15 avril 2022

CROIX A LA CROISEE DES CHEMINS A ZIMMERSHEIM

 


Croix du Clauser 


Après deux années d'interruption, la Pastorale du tourisme et des loisirs de la communauté de paroisses de la Hardt aux Collines a emmené ce matin près d'une cinquantaine de personnes dans une randonnée autour des calvaires de la commune de Zimmersheim. Ce 7e circuit avait été prévu pour 2020.  Pour le conduire, un spécialiste du patrimoine, Christian Coulon, par ailleurs Greeter  à l'office de tourisme de Mulhouse. 


Il suffit de s'intéresser aux monuments pour les sortir de l'oubli,  raconte le guide du jour, qui a pris le soin d'emporter de vieux documents et de s'inspirer d'un regretté chargé d'âmes, le docte curé Ackerer.  Le départ a lieu devant l'église de l'Assomption, qui a une particularité. Une boîte à lettres près de l'entrée.

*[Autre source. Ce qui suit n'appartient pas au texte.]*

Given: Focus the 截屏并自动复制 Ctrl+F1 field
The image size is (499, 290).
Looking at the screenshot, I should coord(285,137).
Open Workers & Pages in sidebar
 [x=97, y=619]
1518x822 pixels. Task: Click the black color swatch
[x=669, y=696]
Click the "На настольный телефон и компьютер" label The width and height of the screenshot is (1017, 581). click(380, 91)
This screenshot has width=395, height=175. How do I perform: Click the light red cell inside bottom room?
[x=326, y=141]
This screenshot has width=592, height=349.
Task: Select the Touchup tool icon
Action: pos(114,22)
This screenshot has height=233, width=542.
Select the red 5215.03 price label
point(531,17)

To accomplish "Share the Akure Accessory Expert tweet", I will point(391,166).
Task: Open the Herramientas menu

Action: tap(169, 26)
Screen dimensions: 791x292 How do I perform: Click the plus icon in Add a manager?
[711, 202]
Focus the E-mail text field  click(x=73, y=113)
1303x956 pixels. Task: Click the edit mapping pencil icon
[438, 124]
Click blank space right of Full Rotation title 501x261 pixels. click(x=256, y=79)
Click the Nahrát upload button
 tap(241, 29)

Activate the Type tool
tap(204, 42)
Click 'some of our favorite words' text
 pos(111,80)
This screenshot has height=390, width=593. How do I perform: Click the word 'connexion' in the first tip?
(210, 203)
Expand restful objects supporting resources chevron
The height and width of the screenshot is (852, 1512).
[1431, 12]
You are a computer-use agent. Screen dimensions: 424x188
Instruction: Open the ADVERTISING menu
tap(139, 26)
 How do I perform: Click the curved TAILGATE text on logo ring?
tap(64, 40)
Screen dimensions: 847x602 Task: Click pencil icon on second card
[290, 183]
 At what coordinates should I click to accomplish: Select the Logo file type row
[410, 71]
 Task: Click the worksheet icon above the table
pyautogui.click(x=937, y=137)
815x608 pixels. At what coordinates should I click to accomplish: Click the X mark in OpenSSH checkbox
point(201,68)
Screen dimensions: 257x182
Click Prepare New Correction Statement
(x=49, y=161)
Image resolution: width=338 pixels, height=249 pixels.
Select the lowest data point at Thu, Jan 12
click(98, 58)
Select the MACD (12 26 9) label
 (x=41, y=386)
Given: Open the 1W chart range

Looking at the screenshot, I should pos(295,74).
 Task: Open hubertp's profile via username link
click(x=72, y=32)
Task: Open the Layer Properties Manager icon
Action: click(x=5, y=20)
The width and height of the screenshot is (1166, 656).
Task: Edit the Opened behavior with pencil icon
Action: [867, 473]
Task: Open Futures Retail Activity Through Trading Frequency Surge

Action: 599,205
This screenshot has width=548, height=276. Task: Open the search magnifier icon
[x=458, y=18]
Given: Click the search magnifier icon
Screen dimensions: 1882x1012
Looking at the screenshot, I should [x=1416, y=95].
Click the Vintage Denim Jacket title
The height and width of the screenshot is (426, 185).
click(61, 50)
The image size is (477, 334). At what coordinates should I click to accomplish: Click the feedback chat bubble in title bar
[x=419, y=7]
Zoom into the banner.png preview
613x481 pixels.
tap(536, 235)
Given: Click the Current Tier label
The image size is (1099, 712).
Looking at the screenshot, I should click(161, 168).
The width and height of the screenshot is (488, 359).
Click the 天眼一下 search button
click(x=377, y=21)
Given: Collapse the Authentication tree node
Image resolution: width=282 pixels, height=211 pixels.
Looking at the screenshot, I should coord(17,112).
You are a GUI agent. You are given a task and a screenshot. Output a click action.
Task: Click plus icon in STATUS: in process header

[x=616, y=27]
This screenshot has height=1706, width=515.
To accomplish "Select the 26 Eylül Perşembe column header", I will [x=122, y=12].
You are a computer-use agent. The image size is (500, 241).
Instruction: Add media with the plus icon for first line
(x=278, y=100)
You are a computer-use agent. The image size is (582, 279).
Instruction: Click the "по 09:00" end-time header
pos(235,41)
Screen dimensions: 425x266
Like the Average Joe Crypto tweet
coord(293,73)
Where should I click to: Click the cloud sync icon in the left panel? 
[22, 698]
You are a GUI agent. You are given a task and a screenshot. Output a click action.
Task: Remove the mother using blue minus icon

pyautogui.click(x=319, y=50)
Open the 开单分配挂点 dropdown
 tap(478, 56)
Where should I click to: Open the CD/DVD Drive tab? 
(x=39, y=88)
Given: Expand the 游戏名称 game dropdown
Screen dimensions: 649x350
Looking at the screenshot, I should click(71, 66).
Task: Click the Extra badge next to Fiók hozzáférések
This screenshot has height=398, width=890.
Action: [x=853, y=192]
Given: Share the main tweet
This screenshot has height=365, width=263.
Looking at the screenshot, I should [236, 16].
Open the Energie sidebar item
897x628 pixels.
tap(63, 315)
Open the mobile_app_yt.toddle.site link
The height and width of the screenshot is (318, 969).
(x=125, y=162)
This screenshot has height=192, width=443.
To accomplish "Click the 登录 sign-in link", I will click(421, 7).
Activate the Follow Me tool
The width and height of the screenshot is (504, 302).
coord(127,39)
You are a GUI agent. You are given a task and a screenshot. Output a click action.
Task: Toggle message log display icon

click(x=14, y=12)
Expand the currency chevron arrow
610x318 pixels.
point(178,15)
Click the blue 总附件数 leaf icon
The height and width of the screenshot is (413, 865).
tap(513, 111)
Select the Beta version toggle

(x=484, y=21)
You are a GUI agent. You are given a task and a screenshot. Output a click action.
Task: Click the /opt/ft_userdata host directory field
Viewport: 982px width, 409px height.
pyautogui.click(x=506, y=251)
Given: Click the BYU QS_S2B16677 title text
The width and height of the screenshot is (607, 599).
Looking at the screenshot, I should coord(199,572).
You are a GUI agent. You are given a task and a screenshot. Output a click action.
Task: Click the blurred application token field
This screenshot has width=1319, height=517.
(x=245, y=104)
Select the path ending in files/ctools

Un premier arrêt devant l'ancien presbytère, où le feu s'était déclaré en mars. Un rappel à un éminent architecte, Pierre Racine, le père du château de Delémont. Puis la première croix, rue de Dietwiller. De béton, elle repose sur un socle daté de 1877. Elle se situe à la sortie du village, au-dessus de la route, sur une propriété privée. Touché par un bombardement en 1944, déplacé en 1972, ce monument avait été érigé à la mémoire d'une femme décédée en 1835. Mais lors de son enlèvement, on avait trouvé une autre croix, qui veille aujourd'hui sur le cimetière. Celle-ci mentionne 1750. La pièce originelle était peinte. Il s'agit d'une croix à panneau rond avec la scène du Calvaire.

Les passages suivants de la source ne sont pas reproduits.